Abstract
We previously reported that cooperative RAS-MET signaling drives disease progression in NF1-related MPNSTs, and that MET inhibition results in downstream inhibition of RAS/MAPK in the context of MET amplification. This study revealed that response to MET inhibition appeared to be modulated by P53 gene status. It is currently unclear how P53 function affects kinome signaling and response to kinase inhibition. Here we utilized genetically engineered mouse models with variable levels of Met and Hgf amplification and differential p53 status (NF1fl/KO;lox-stop-loxMETtg/+;Plp-creERTtg/+; NF1+/KO;p53R172H;Plp-creERTtg/+; and NF1+/KO;Plp-creERTtg/+t). These NF1-MPNST models were used to assess a novel MET/MEK (i.e. RAS-MET) inhibition strategy and investigate the adaptive kinome response to MET and MEK inhibition. We demonstrate that combination MET (capmatinib) and MEK (trametinib) inhibition fully suppresses MET, RAS/MAPK, and PI3K/AKT activation in P53 wild type tumors, whereas P53-mutant tumors demonstrated sustained CRAF, BRAF, and AKT activation in the presence of combined MET and MEK inhibition.

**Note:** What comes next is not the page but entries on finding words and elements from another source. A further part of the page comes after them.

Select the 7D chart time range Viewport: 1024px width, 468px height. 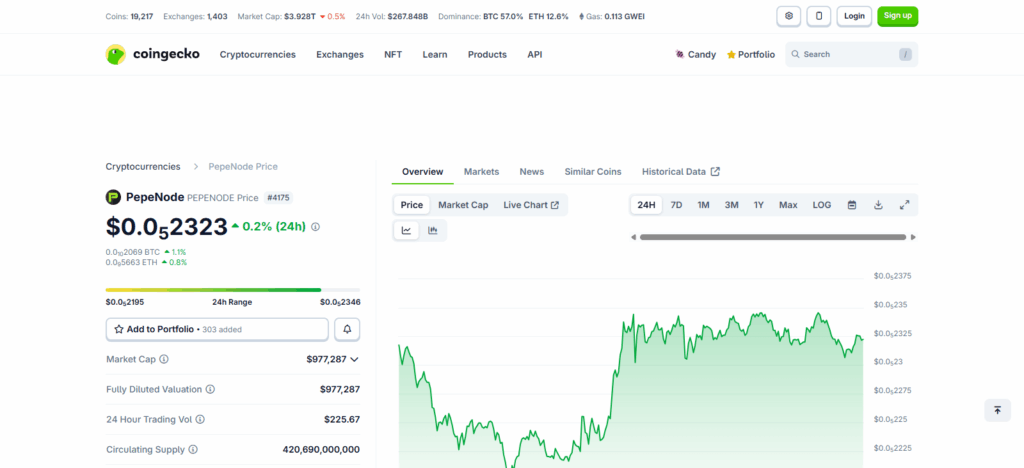point(676,205)
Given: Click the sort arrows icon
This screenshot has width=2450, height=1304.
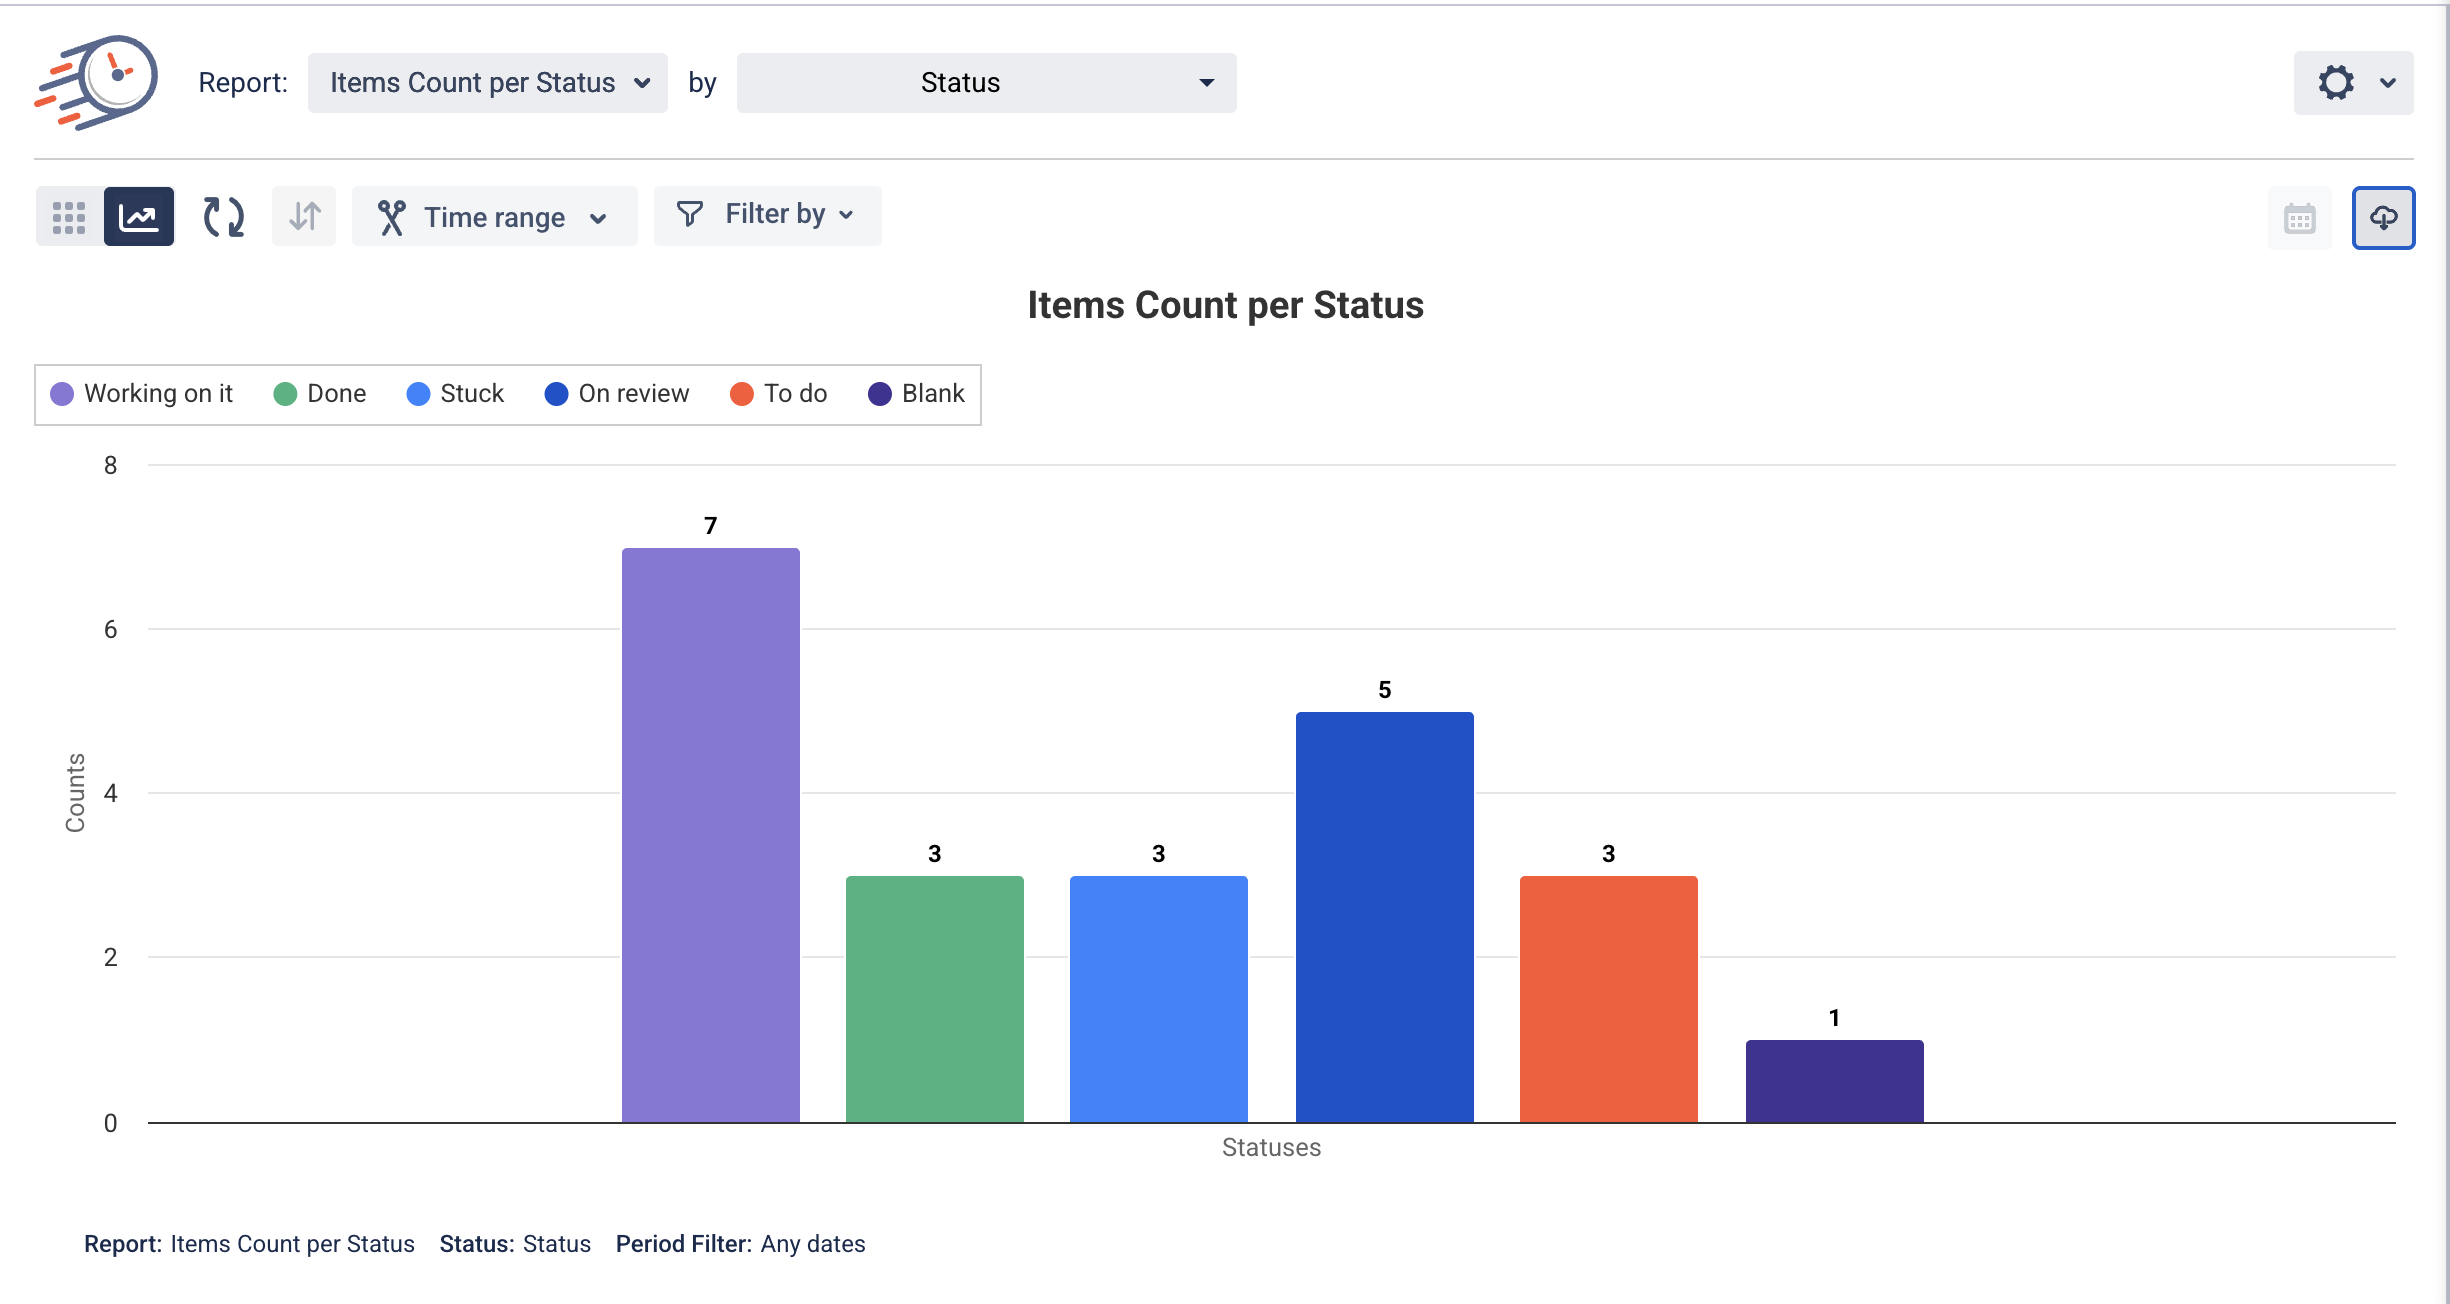Looking at the screenshot, I should click(x=304, y=217).
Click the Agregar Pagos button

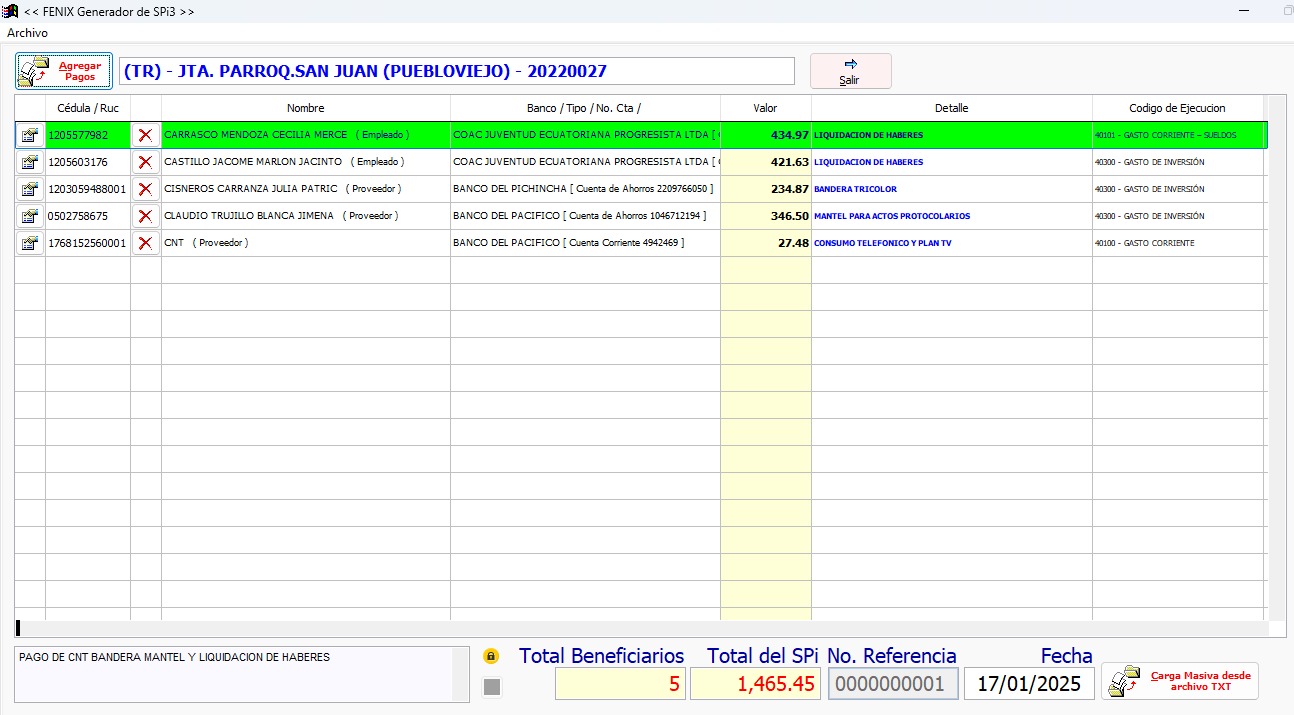coord(64,71)
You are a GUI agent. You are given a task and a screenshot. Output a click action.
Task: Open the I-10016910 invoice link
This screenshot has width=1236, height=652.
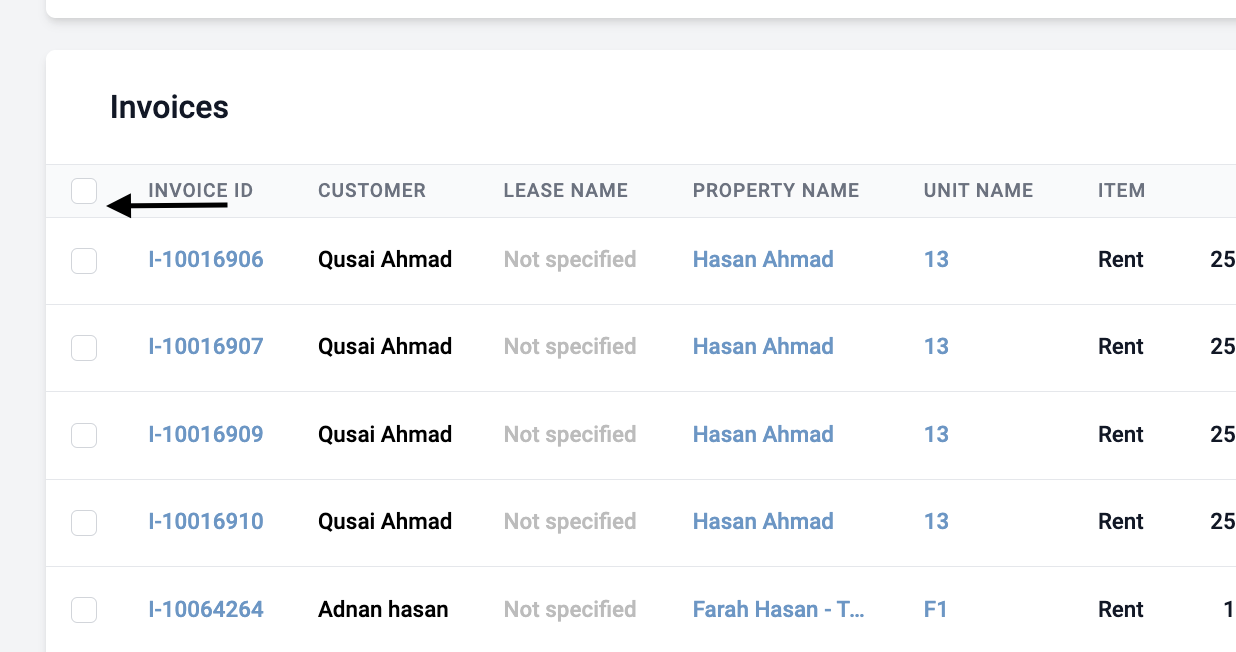tap(206, 522)
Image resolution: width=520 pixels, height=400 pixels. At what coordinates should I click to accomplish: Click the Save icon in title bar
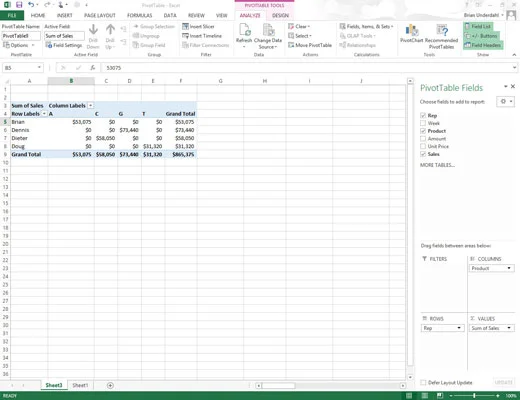[x=19, y=5]
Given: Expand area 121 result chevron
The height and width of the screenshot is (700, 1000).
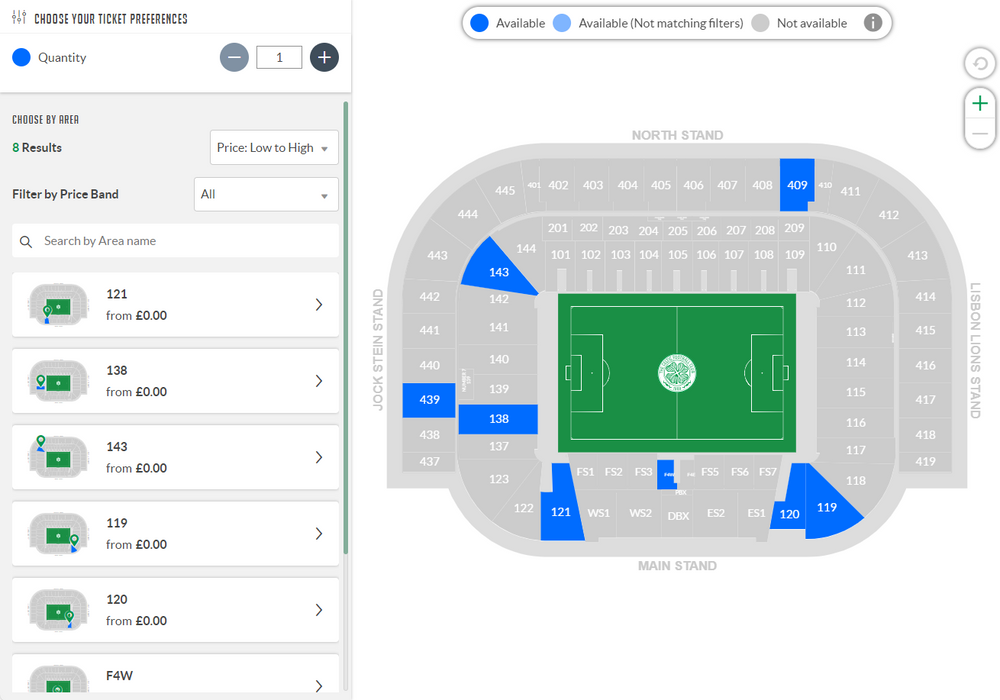Looking at the screenshot, I should pos(319,305).
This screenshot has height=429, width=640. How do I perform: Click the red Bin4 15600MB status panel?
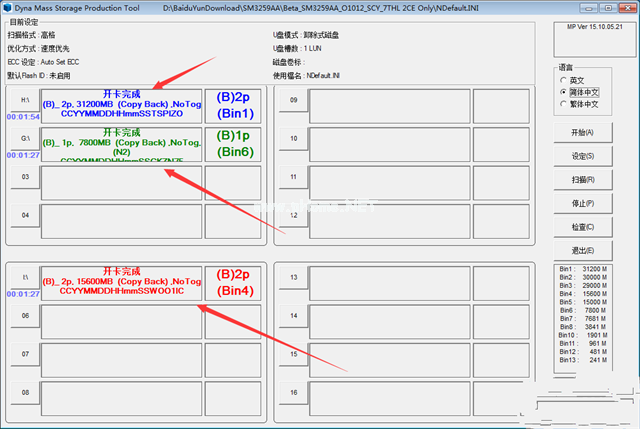[x=122, y=281]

Interestingly, trametinib therapy alone strongly activates MET signaling in MET and HGF-amplified tumors regardless of P53 status, an effect that was abrogated by the addition of capmatinib. We conclude that P53 alters RAS-MET signaling interactions that drive therapy resistance in NF1-related MPNSTs.
Footnotes
Funding: The Neurofibromatosis Therapeutic Acceleration Program (NTAP), The Johns Hopkins University (JHU), and the Van Andel Institute.
Conflict of interest: The authors have declared that no conflict of interest exists.